Pricesearcher
- Founded: 2011
- Dissolved: March 12, 2020
- Headquarters: United Kingdom
- Owner: Priceseacher Technology Group Ltd
- Founder: Samuel Dean Hussain
- Industry: Internet
- Website: pricesearcher.com
- Launched: 2016; 10 years ago
- Current status: Defunct

= Pricesearcher =

E-commerce search engine

Pricesearcher was an independent e-commerce search engine launched in the UK in 2016. It had one of the UK's largest product data sets with more than 1.1 billion products from over 2,500 retailers.

It did not use the traditional price comparison website (PCW) model adopted by comparison sites such as moneysupermarket.com and search engines such as Google Shopping where retailers paid to list their products for sale. Instead it listed products from online retailers without charging a listing fee or commission for sales.

It planned to launch an intent-based pay per click model to retailers. Shoppers could use the vertical search engine as a price-checking tool, to see whether there were cheaper prices elsewhere. The company that developed the site went into administration in 2020 and the website was closed.

== History ==
Pricesearcher began as a small, self-funded project by Samuel Dean in 2011, with the aim of indexing all products available to buy online to give shoppers a clear picture.

Samuel Dean used Peopleperhour in the early days to find freelancers to work on the initial project. Then in 2014, he recruited Raja Akhtar, a PHP specialist, and the two worked together in their spare time. Akhtar was Head of Web Development at Pricesearcher. In 2015, they recruited a freelance DevOps engineer, Vlassios Rizopoulos, to help speed up the product indexing process. In 2017, Rizopoulos became Pricesearcher's Chief Technology Officer.

Their goal was to list a searched-for item in one view, from retailers, marketplaces, classified advertising sites, brands and shopping comparison sites. As the product index increased, funding was sought. In 2016, Pricesearcher was launched and received its first outside seed funding from private investors.

Retailers who joined the Pricesearcher search engine in their first year were Amazon, Argos, IKEA, Mothercare, Currys, PC World, Dreams (bed retailer), Wilko, King of Shaves, JD Sports. More joined since.

In September 2018, Pricesearcher was selected to join the London Stock Exchange's capital-raising programme.

In October 2018, former Amazon UK Head of Pricing Weldon W. Whitener joined Pricesearcher as Chief Analytics officer.

In January 2019, Pricesearcher became a Google CSS Partner (Comparison Shopping Services).

In March 2019, Pi Datametrics and Pricesearcher launched a joint product for digital retailers, "The first ever combining of organic search data and online product price data in a single report, PricePoint allows retailers to highlight where the winning pricing opportunities exist online, alongside organic visibility."

In July 2019, Pricesearcher partnered with Latestdeals.co.uk, a UK discount code platform, where its technology powered price comparison for its 3 million consumers.

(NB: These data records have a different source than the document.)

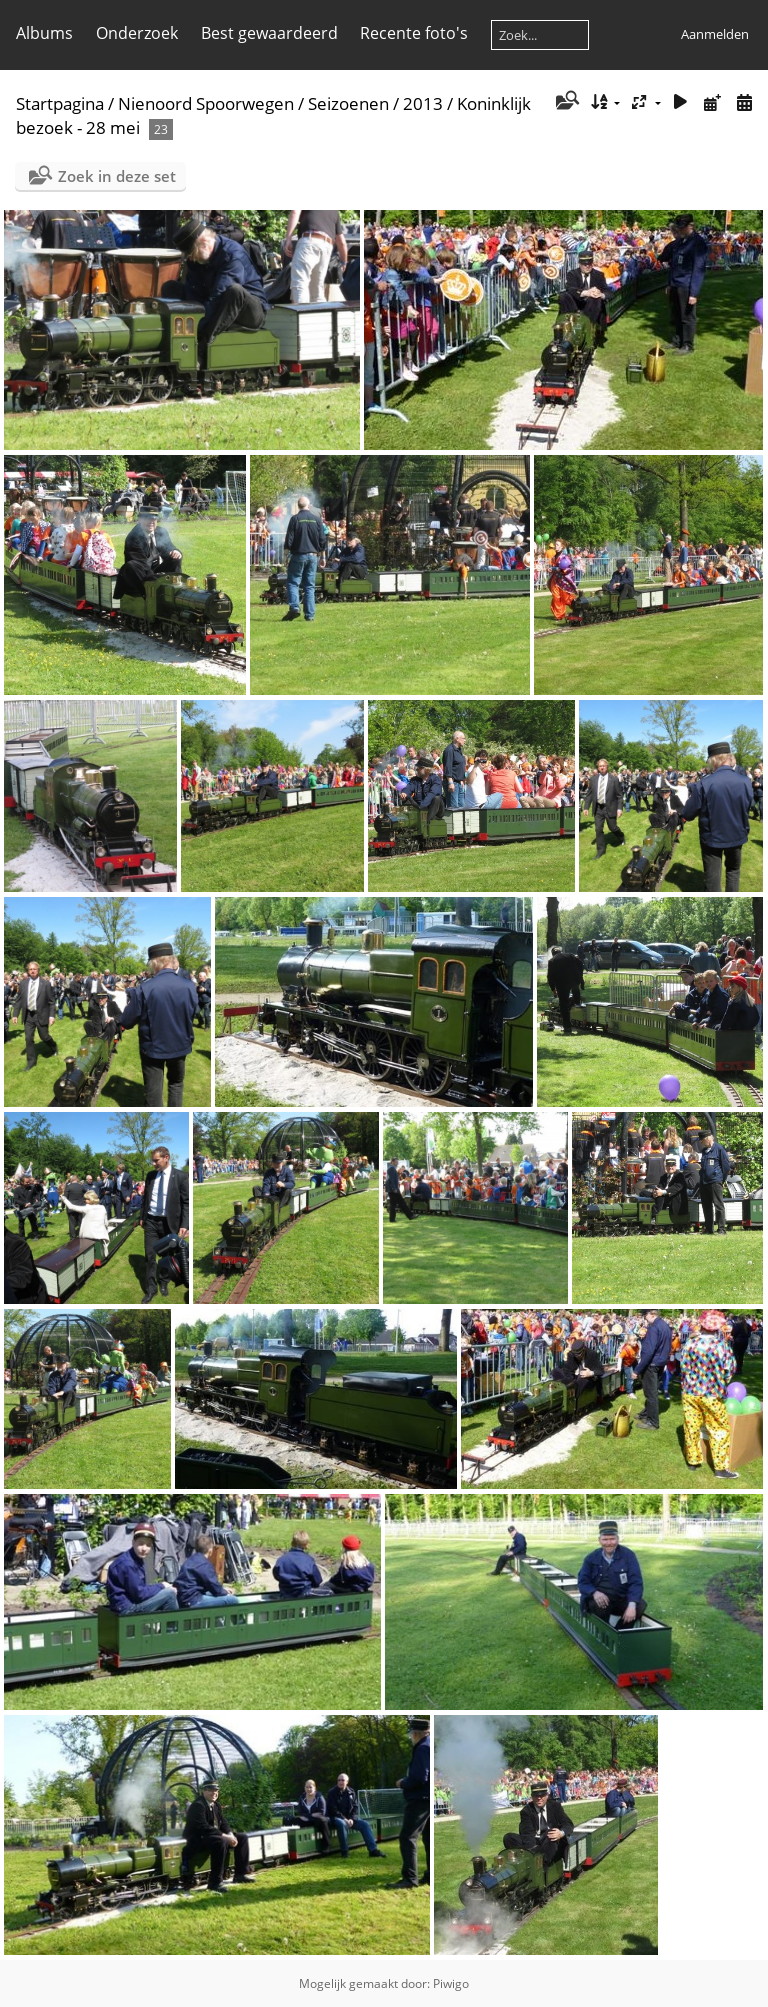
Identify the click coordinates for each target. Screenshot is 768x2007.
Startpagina (60, 103)
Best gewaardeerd (269, 33)
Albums (44, 33)
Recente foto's (414, 33)
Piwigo (451, 1983)
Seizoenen (348, 103)
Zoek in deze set (117, 176)
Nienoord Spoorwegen (206, 103)
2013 (423, 103)
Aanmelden (715, 34)
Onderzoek (137, 33)
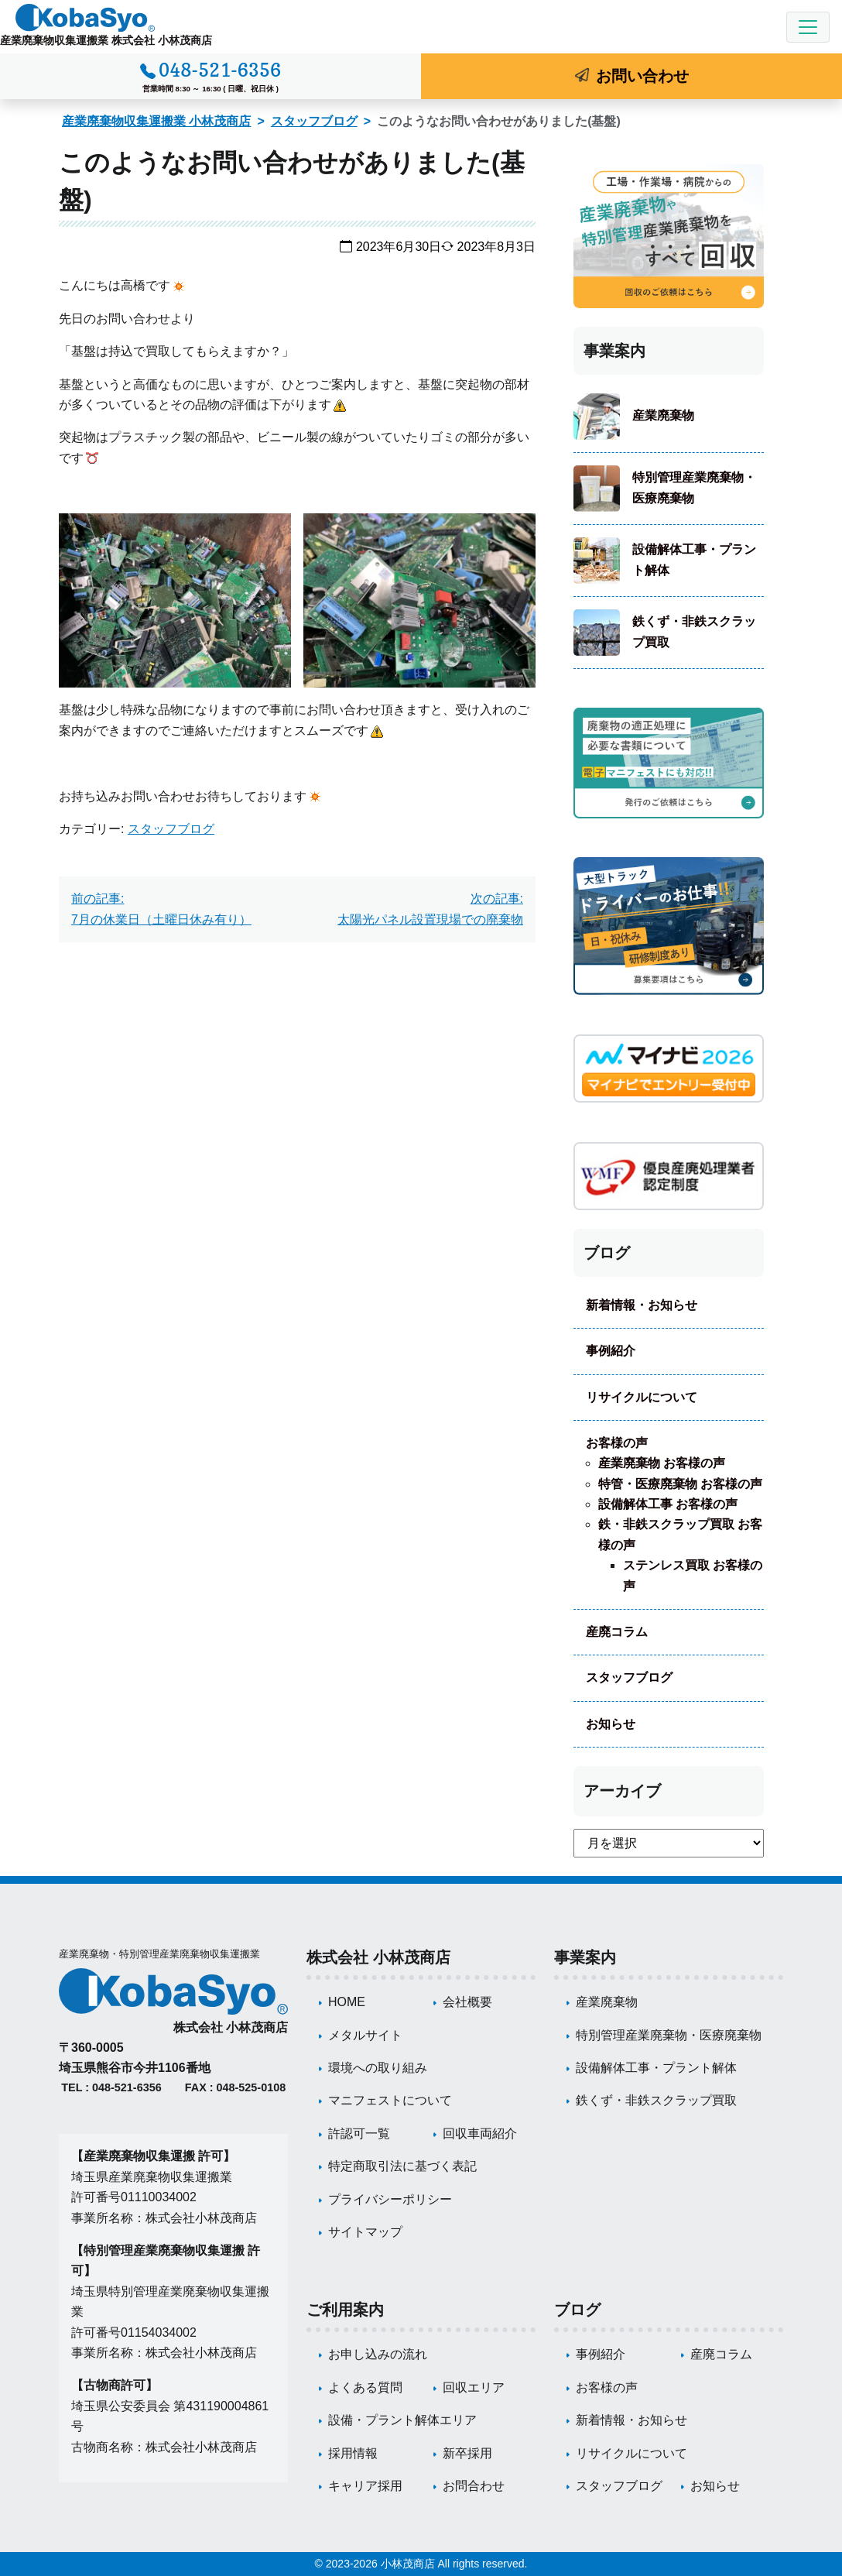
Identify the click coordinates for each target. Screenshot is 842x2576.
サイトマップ (365, 2231)
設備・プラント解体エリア (402, 2420)
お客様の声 (617, 1442)
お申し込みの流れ (377, 2354)
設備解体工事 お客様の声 (668, 1504)
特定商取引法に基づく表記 (402, 2166)
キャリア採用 (365, 2485)
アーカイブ (622, 1790)
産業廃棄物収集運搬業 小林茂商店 (156, 121)
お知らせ (610, 1723)
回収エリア (474, 2387)
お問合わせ (474, 2485)
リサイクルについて (641, 1397)
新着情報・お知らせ (641, 1305)
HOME (346, 2001)
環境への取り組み (377, 2067)
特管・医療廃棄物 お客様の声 (680, 1483)
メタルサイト (365, 2035)
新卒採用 (467, 2453)
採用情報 (353, 2453)
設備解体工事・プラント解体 (694, 559)
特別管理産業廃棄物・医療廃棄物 (694, 487)
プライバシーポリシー (390, 2199)
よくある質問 (365, 2387)
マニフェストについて (390, 2100)
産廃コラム (617, 1631)
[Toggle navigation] (808, 27)
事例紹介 (610, 1350)
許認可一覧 (359, 2133)
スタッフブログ (314, 121)
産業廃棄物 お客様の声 (661, 1463)
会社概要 (467, 2001)
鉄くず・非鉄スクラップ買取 (694, 631)
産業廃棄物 (663, 415)
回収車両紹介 (480, 2133)
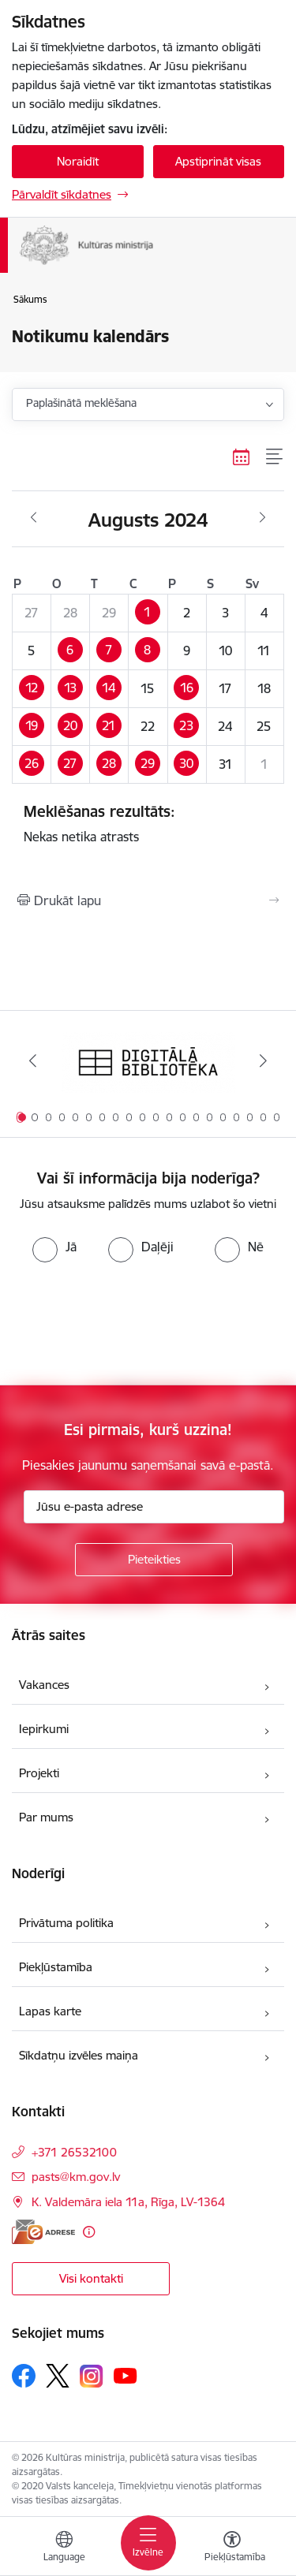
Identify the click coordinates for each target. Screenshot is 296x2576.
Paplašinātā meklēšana (81, 403)
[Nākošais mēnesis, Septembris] (262, 518)
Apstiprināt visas (218, 161)
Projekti (39, 1772)
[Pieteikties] (154, 1559)
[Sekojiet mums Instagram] (91, 2376)
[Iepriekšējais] (33, 1060)
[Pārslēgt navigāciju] (148, 2542)
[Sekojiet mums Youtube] (125, 2374)
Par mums (46, 1817)
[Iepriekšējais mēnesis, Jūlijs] (33, 518)
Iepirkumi (44, 1728)
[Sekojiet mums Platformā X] (57, 2376)
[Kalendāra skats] (241, 456)
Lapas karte (50, 2011)
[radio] (54, 1246)
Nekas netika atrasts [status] (148, 823)
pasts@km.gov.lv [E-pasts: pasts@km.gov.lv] (76, 2176)
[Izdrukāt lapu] (148, 900)
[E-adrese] (43, 2232)
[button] (148, 613)
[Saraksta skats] (275, 456)
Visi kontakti (91, 2278)
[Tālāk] (263, 1060)
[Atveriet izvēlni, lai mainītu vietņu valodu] (64, 2548)
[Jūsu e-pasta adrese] (154, 1506)
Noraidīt (78, 161)
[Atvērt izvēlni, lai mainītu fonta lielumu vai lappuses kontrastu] (232, 2548)
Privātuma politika (66, 1922)
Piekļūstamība (55, 1966)
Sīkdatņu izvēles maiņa (78, 2055)
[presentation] (132, 1322)
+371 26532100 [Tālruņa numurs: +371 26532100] (74, 2152)
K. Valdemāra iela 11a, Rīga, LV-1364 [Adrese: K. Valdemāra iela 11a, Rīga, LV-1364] (128, 2201)
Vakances (44, 1684)
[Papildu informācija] (89, 2232)
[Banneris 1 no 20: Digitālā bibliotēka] (148, 1060)
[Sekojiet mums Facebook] (24, 2376)
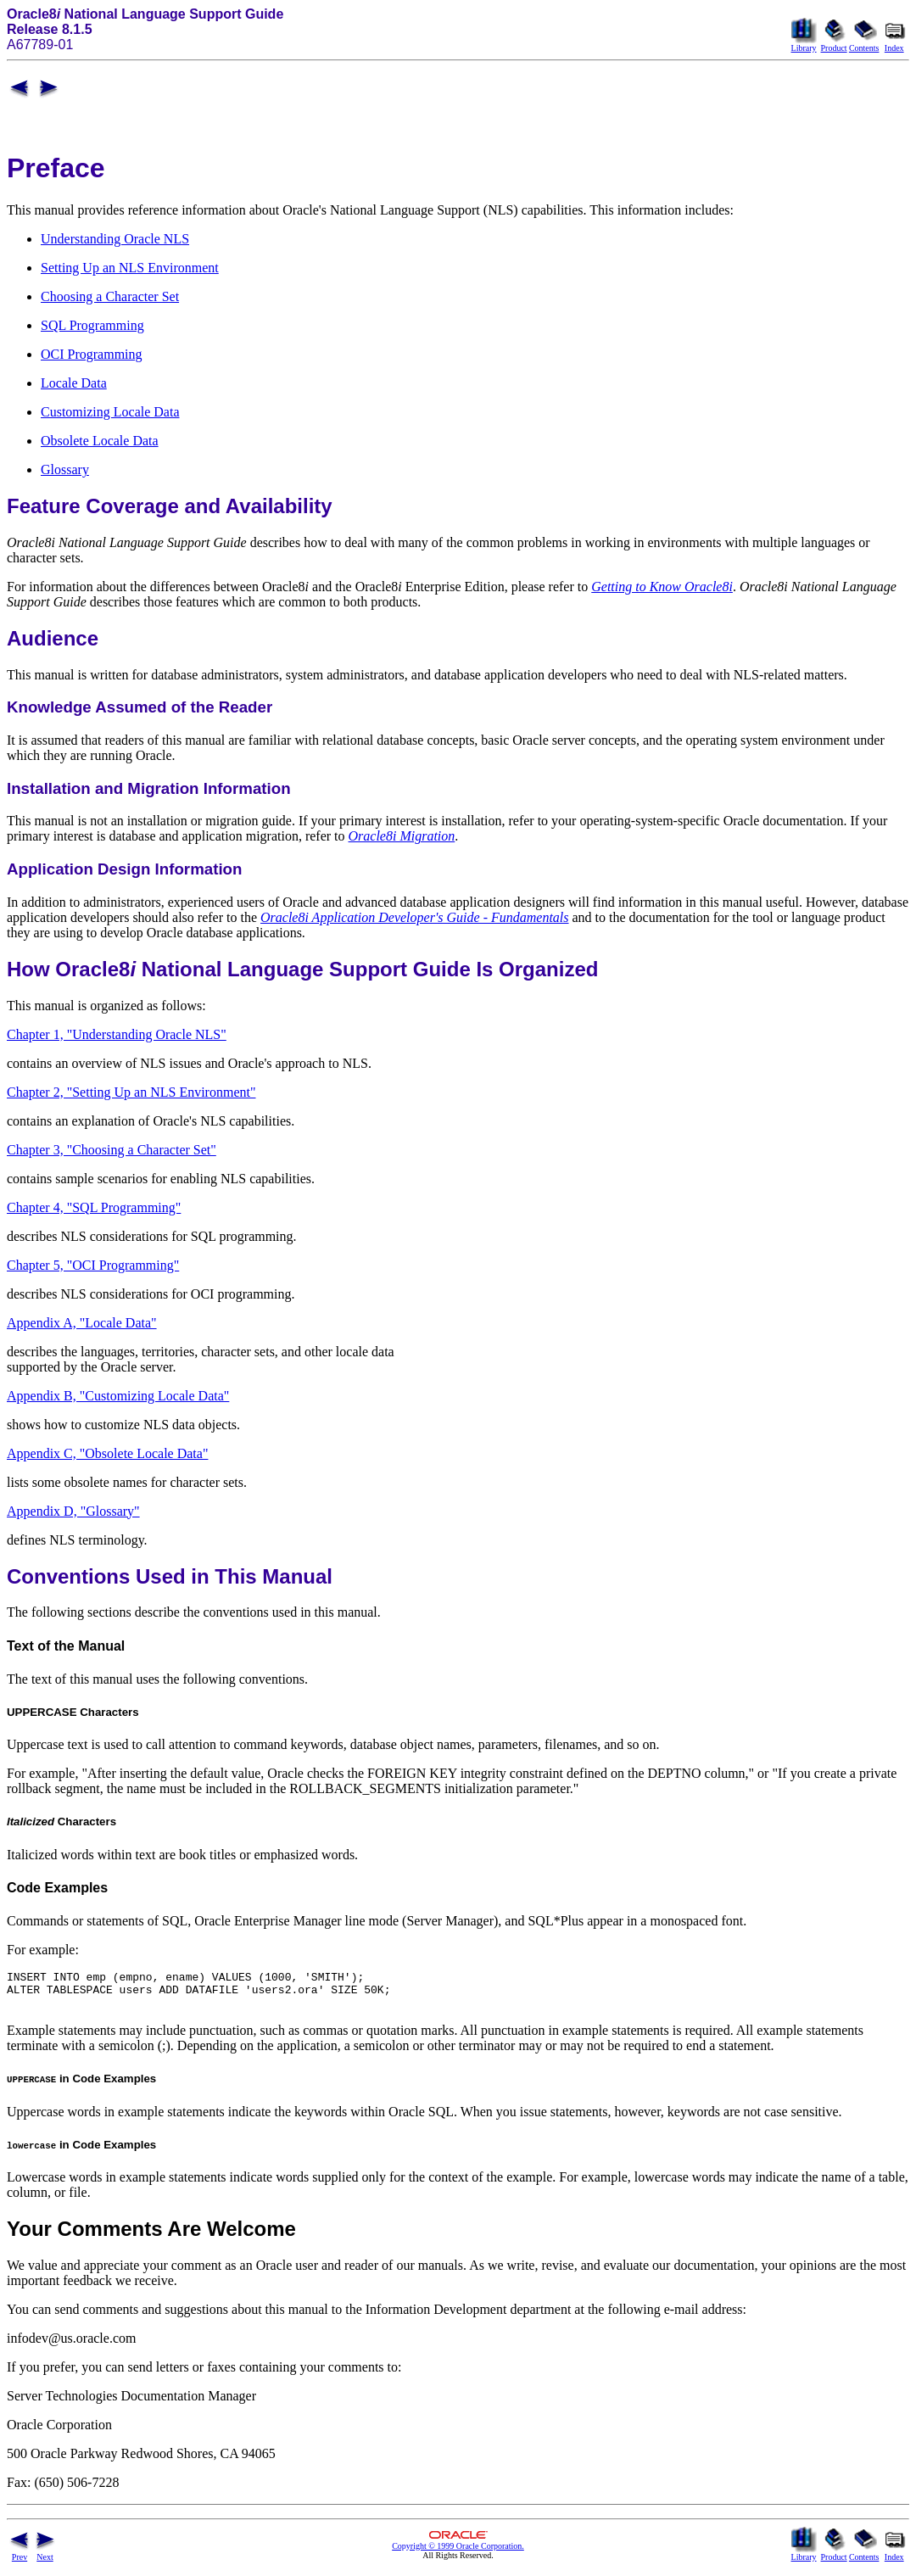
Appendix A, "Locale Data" (82, 1323)
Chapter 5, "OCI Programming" (93, 1265)
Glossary (65, 469)
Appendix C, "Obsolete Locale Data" (107, 1453)
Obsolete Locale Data (100, 440)
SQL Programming (92, 325)
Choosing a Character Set (110, 296)
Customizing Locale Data (110, 412)
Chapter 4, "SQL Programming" (94, 1207)
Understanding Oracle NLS (115, 239)
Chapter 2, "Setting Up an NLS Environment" (131, 1092)
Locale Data (74, 383)
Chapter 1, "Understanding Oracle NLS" (116, 1034)
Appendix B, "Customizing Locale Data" (118, 1396)
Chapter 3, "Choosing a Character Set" (111, 1150)
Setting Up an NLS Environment (130, 267)
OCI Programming (91, 354)
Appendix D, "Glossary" (73, 1511)
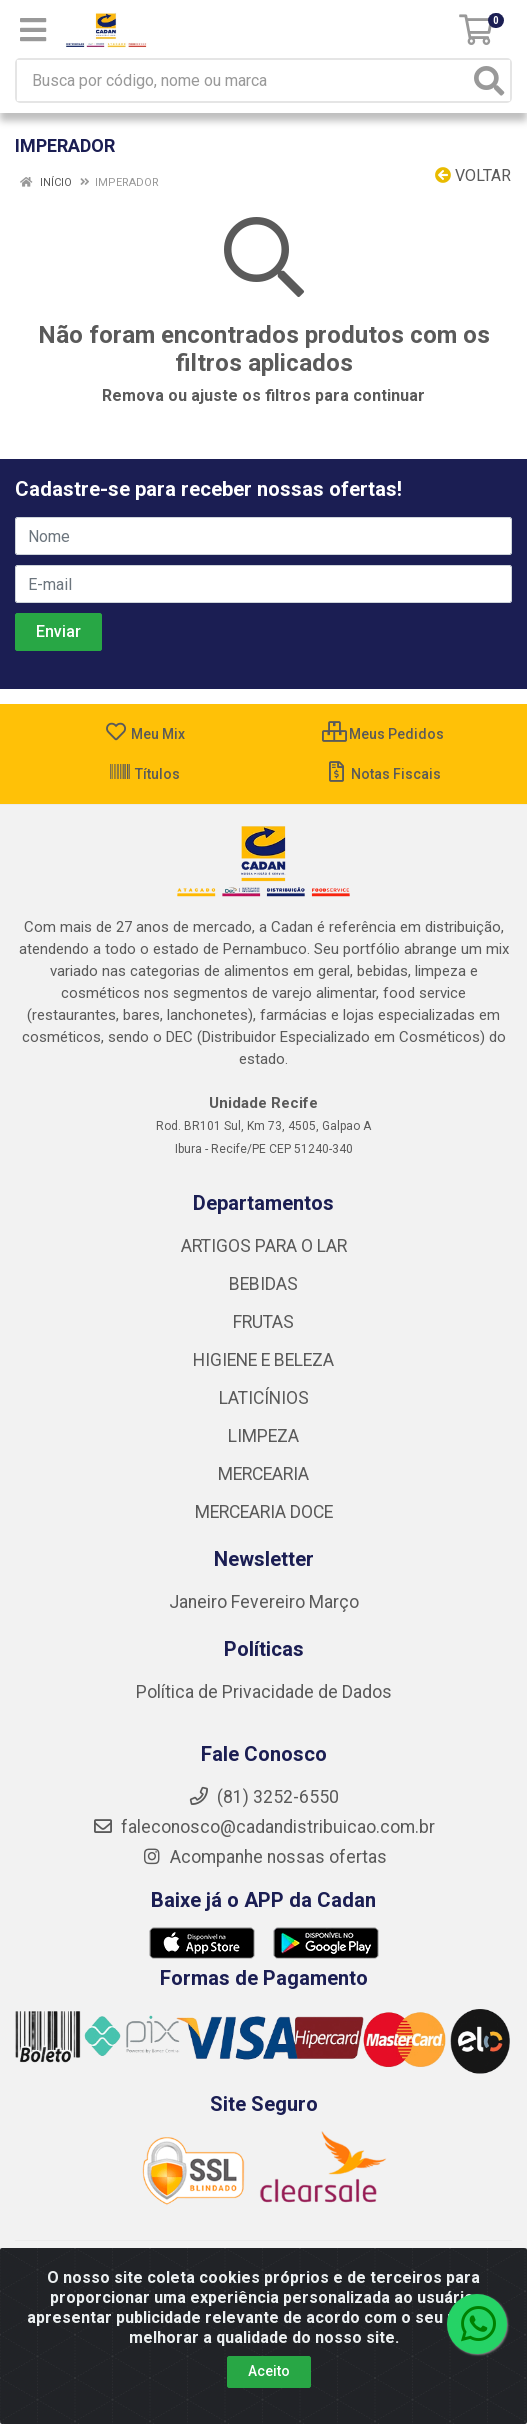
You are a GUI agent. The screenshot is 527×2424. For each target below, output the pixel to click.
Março (334, 1602)
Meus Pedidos (383, 734)
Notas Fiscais (382, 774)
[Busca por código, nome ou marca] (243, 80)
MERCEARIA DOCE (264, 1512)
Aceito (269, 2371)
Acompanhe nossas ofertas (264, 1857)
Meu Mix (144, 734)
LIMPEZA (263, 1436)
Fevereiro (270, 1602)
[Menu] (33, 30)
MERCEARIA (263, 1474)
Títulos (144, 774)
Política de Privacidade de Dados (264, 1692)
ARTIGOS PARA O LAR (264, 1246)
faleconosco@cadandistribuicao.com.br (263, 1827)
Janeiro (200, 1602)
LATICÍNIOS (264, 1398)
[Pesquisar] (489, 80)
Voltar (473, 175)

On 12 March 2020 Pricesearcher Ltd went into administration.

On 20 March, Founder Samuel Dean and Jack Sundt formed a new business, Pricesearcher Technology Group Ltd.

== Technology ==
Pricesearcher used PriceBot, its custom web crawler, to search the web for prices, and it allowed direct product feeds from retailers at no cost. The search engine's rapid growth was attributed to its enabling technology: a retailer could upload its product feed in any format, without the need for further development. Pricesearcher processed 1.5 billion prices every day and used Amazon Web Services (AWS), to which it migrated in December 2016, to enable the high volume of data processing required. The rest of the business used algorithms, NLP, Machine learning, data science and artificial intelligence to organise all the data.

As of February 2018, Pricesearcher processed 2,500 UK retailers through PriceBot. A further 4,000 retailers were using product feeds to submit product information to the search engine.

== Web crawler ==

Like Google's web crawler, GoogleBot, PriceBot identified online retailers and crawled their websites looking for products that were sold. Retailers could submit their own websites for crawling by PriceBot.

== Business model ==
Pricesearcher was free to use for both shoppers and retailers. It operated like Google and indeed.com as a free-to-list search engine. It planned to launch an intent-based pay per click model for advertisers. This was different than other price comparison sites which used an affiliate advertising model.

== Research ==
Data collected by Pricesearcher was presented at the Brighton SEO Conference in a presentation: "What we have learnt from indexing over half a billion products". Using the first 500 million products, Pricesearcher found that the average length of a product title was 48 characters (including spaces). Product descriptions averaged 522 characters, or 90 words. 44.9% included shipping costs. 40.2% did not provide dimensions such as size and colour. Their research showed that many retailers could improve their product listings by using brand terms as product keywords, using GTINs and putting product attributes in separate fields.

Between December 2016 and September 2017, Pricesearcher recorded 4 billion price changes globally. The country with the most price changes was the UK – one every six days.